Prominent members of the Labour Party criticized the involvement of the Cameron family and Blairmore Holdings, Inc. in the Panama Papers leak. Shadow Secretary of State for International Development Diane Abbott described the revelations as "the tip of the iceberg" and "a stitch up", and urged "meaningful reform" of the UK tax authority, HMRC, while Shadow Chancellor of the Exchequer John McDonnell condemned the tax avoidance schemes as "immoral" and described the allegations as "extremely serious", saying "HMRC should treat this with utmost priority and urgently launch investigation". The Leader of the Opposition, Jeremy Corbyn, urged an immediate independent investigation into the tax affairs of the Prime Minister's family, as well as tighter laws on UK tax avoidance. Former Liberal Democrat Home Office Minister Norman Baker called for further investigation of David Cameron's activities. Scottish National Party leader Nicola Sturgeon also called for a clampdown on UK tax avoidance which "stamps out this sort of behaviour" and called for "utter transparency" from David Cameron, adding that "what shocks people most about some of this is that it is not illegal".

Opponents called for Cameron's resignation, especially after he admitted owning shares in Blairmore.

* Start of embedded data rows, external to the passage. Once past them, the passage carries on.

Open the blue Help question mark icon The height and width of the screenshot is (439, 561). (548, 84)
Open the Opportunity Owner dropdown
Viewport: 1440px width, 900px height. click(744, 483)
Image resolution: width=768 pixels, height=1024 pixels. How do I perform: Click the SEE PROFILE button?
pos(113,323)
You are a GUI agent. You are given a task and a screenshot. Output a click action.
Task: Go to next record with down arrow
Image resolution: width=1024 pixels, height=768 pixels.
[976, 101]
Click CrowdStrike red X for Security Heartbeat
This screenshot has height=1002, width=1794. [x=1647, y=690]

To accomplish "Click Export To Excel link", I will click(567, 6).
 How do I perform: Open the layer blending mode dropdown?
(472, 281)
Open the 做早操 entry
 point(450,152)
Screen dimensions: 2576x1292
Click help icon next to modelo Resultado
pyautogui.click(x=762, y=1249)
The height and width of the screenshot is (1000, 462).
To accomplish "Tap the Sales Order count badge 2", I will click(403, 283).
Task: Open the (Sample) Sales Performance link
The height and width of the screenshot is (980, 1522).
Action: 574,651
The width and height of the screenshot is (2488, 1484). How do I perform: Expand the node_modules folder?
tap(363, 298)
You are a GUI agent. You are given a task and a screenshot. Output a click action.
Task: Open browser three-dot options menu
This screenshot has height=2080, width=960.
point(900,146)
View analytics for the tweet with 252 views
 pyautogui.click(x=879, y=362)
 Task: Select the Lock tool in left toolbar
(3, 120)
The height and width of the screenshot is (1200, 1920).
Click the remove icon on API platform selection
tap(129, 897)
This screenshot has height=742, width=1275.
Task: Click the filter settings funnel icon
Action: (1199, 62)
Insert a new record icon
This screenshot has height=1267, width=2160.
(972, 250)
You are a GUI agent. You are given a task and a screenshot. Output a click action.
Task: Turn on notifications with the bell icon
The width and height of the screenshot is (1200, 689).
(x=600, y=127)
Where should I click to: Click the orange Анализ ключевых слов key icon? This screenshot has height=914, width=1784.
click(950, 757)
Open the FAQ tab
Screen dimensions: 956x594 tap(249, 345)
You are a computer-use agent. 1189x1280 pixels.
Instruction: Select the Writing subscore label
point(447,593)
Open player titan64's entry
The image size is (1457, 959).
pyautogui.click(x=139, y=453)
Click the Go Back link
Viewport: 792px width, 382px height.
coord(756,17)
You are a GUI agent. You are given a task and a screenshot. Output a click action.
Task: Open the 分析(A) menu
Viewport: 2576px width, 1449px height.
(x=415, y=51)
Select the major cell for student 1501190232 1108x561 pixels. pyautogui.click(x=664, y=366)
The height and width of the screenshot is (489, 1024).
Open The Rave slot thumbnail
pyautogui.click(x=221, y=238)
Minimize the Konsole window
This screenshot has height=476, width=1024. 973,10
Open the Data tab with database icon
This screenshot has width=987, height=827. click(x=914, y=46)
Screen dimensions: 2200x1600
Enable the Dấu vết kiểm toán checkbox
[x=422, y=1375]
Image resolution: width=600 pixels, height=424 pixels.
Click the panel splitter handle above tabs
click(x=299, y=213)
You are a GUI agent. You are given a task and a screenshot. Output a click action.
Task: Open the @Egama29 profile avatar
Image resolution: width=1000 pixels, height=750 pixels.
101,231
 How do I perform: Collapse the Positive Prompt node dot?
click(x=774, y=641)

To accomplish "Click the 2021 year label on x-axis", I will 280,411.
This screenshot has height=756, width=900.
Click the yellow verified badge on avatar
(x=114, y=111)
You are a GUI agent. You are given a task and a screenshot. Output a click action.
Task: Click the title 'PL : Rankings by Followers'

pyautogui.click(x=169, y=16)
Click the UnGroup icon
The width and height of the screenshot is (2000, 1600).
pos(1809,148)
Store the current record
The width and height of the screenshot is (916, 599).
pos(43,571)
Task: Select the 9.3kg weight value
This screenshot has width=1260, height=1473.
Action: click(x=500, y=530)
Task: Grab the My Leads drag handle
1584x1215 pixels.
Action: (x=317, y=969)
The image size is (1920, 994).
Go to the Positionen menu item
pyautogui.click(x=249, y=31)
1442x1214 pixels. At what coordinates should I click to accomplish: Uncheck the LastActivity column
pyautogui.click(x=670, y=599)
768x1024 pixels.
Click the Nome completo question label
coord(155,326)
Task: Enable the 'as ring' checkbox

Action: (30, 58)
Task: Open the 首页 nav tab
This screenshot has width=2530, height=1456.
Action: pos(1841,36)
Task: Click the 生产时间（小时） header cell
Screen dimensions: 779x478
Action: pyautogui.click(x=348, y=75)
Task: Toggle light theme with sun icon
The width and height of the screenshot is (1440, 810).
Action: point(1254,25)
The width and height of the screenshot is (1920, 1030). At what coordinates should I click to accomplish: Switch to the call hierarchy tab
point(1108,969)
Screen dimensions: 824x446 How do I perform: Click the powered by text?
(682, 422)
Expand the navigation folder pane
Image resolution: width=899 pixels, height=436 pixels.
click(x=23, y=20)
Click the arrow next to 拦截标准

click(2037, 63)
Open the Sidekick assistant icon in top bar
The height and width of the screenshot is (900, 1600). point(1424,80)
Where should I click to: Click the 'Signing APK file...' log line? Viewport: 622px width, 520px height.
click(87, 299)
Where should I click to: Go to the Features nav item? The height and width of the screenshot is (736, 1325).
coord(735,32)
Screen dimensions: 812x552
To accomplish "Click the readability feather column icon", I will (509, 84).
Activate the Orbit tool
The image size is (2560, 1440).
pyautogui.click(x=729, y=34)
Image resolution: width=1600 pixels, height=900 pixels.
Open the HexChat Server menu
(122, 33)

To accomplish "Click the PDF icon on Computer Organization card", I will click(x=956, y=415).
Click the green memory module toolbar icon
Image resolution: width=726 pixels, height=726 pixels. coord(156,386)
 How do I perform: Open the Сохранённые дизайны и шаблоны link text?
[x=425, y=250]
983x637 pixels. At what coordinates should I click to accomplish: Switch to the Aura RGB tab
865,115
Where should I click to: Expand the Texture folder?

Former leader of the SNP Alex Salmond also accused Cameron of "misleading the public" but said that "I'm not calling for his resignation until I get answers" to Cameron not registering offshore investment funds from Blairmore while an MP.

UKIP leader Nigel Farage however has said that most legal tax avoidance was "okay" after he was questioned on why £45,000 of his income was paid into his private company rather than a personal bank account, saying that criticism of his actions was "ridiculous". Farage also said that the possibility of him releasing his tax return was a "big no" as "I think in this county what people earn is regarded as a private matter", and criticized David Cameron for being hypocritical, especially with regards to his past comments about Jimmy Carr's tax avoidance. The BBC noted that "The Isle of Man [where Farage was keeping his income] was one of the UK's crown dependencies which signed an agreement on corporate disclosure at a recent meeting with David Cameron amid claims that individuals and firms are using offshore locations to reduce their tax liabilities", adding that the Isle of Man rejects any allegations that they are used for the purpose of tax avoidance.